(Material for locating described items)
-----

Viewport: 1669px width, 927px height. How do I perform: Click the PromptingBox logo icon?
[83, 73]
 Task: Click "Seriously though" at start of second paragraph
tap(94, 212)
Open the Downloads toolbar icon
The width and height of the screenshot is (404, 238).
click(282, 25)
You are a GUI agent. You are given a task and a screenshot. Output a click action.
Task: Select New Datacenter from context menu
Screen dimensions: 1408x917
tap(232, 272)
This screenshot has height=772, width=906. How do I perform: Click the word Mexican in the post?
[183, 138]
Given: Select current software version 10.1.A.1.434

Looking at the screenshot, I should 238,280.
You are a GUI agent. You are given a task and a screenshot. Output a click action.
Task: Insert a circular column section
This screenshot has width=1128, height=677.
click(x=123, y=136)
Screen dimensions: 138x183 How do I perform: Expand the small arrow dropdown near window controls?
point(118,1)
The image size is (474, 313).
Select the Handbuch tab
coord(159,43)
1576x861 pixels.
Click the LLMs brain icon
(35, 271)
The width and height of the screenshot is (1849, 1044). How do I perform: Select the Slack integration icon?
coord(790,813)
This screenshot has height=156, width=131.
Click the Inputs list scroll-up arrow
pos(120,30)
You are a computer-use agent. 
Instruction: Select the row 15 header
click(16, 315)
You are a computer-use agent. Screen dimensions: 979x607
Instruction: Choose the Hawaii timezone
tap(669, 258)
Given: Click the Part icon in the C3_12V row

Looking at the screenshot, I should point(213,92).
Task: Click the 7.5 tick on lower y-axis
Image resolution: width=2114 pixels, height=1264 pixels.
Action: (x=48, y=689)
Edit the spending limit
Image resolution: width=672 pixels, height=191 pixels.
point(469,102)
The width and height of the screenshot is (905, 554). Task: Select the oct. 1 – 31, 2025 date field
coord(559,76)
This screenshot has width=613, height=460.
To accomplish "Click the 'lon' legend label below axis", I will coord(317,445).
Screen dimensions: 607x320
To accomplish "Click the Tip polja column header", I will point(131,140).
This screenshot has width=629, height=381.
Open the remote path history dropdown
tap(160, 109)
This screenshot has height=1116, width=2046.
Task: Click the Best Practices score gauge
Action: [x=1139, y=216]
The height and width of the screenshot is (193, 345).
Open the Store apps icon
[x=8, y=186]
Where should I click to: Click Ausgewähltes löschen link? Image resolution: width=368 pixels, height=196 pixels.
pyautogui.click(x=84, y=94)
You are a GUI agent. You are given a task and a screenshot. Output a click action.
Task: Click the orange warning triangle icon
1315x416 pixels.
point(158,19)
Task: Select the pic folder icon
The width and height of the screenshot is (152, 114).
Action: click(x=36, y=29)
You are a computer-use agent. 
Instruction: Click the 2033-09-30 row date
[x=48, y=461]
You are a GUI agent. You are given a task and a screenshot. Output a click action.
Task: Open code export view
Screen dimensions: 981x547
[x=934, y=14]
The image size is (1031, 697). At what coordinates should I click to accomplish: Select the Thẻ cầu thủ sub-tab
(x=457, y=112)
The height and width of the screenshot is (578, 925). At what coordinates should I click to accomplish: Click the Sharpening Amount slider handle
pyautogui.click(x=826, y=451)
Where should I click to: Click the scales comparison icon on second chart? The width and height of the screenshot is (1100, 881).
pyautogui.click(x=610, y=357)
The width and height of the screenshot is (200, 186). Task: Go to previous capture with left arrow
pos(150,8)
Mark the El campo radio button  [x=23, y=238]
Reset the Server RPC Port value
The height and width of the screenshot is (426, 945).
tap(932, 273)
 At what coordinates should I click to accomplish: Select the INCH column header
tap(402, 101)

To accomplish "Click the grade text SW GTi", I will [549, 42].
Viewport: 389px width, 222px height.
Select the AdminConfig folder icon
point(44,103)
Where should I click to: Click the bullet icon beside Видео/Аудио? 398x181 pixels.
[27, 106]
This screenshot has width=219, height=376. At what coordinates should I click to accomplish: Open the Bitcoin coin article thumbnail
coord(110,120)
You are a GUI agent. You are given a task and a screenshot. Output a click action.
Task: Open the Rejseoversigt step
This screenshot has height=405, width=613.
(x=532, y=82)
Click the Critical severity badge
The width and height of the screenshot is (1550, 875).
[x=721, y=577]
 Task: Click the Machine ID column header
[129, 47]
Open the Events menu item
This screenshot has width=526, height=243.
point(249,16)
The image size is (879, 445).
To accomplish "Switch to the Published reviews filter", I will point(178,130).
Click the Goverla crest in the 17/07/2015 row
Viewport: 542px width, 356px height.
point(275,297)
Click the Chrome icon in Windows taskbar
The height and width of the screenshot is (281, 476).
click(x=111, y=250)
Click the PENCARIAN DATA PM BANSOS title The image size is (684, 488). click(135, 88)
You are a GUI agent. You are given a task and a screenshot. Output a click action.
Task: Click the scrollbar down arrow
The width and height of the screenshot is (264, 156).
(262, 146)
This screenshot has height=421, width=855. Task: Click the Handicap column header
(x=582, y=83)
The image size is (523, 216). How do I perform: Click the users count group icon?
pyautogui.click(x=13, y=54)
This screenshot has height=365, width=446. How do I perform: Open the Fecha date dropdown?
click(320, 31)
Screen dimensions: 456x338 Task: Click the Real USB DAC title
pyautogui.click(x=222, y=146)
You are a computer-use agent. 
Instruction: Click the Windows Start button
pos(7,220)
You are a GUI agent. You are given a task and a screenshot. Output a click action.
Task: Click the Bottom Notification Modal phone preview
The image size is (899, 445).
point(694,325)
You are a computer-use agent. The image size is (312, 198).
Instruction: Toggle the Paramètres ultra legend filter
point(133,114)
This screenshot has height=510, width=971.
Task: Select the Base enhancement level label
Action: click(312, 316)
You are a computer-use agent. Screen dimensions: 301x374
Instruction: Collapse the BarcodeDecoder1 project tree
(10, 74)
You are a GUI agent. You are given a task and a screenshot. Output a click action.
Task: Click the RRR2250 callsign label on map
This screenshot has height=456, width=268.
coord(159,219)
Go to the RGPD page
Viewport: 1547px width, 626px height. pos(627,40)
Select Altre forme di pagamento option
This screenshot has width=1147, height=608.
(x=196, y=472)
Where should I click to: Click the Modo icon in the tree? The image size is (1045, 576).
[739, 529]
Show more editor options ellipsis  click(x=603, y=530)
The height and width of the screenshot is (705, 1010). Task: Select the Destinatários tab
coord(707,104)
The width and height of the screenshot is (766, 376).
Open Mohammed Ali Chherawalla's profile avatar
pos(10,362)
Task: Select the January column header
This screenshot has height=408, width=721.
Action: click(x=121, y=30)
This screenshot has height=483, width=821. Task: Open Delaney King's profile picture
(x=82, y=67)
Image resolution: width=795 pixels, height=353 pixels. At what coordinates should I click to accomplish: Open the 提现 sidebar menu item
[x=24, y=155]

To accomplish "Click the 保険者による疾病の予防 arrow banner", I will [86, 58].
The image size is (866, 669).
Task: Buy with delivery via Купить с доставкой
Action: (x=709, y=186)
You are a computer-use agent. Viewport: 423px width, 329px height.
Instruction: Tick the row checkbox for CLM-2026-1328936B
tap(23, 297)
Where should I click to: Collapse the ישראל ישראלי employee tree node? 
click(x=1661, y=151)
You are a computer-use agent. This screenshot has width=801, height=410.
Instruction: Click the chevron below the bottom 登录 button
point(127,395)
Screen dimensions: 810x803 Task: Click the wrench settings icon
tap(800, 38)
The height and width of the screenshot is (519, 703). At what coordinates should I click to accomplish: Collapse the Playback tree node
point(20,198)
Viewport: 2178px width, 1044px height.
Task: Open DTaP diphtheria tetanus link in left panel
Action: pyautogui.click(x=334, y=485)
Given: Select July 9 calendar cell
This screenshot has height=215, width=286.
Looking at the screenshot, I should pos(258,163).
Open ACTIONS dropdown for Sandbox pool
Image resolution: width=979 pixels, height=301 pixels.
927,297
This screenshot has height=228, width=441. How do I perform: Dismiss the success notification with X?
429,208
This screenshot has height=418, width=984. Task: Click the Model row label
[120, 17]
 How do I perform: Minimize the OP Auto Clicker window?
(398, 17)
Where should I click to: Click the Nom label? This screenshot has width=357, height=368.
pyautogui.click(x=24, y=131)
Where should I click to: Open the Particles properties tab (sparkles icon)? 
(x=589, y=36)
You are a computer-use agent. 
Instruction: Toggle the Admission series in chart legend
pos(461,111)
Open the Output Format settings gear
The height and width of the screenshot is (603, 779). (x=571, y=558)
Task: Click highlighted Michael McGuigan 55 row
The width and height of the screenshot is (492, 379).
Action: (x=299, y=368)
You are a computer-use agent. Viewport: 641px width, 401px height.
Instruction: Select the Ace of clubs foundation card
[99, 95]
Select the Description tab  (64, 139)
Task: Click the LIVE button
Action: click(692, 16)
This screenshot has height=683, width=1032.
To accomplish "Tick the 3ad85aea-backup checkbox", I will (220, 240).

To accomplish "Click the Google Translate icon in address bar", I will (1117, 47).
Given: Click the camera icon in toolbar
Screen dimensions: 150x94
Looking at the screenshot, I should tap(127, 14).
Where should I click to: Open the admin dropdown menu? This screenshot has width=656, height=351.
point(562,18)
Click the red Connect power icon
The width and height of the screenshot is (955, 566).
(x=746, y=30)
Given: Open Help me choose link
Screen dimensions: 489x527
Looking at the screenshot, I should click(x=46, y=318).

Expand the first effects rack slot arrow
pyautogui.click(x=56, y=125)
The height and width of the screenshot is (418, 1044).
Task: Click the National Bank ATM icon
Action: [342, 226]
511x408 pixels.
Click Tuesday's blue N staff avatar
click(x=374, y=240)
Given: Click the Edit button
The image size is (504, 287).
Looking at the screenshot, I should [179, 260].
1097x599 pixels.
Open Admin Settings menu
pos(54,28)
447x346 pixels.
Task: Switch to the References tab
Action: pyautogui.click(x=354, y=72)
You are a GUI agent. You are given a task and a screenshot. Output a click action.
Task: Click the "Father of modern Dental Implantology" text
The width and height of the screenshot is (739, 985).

-----

* _WHAT IS EXPECTED_
Please recast the material, starting at the line containing "You are a computer-use agent. Screen dimensions: 979x607" and ending at the line containing "Looking at the screenshot, I should point(213,92).", as a Markdown table with columns named Row and Text. Number each line under Row and leave out blank lines.

* _EXPECTED ANSWER_
| Row | Text |
|---|---|
| 1 | You are a computer-use agent. Screen dimensions: 979x607 |
| 2 | Instruction: Choose the Hawaii timezone |
| 3 | tap(669, 258) |
| 4 | Given: Click the Part icon in the C3_12V row |
| 5 | Looking at the screenshot, I should point(213,92). |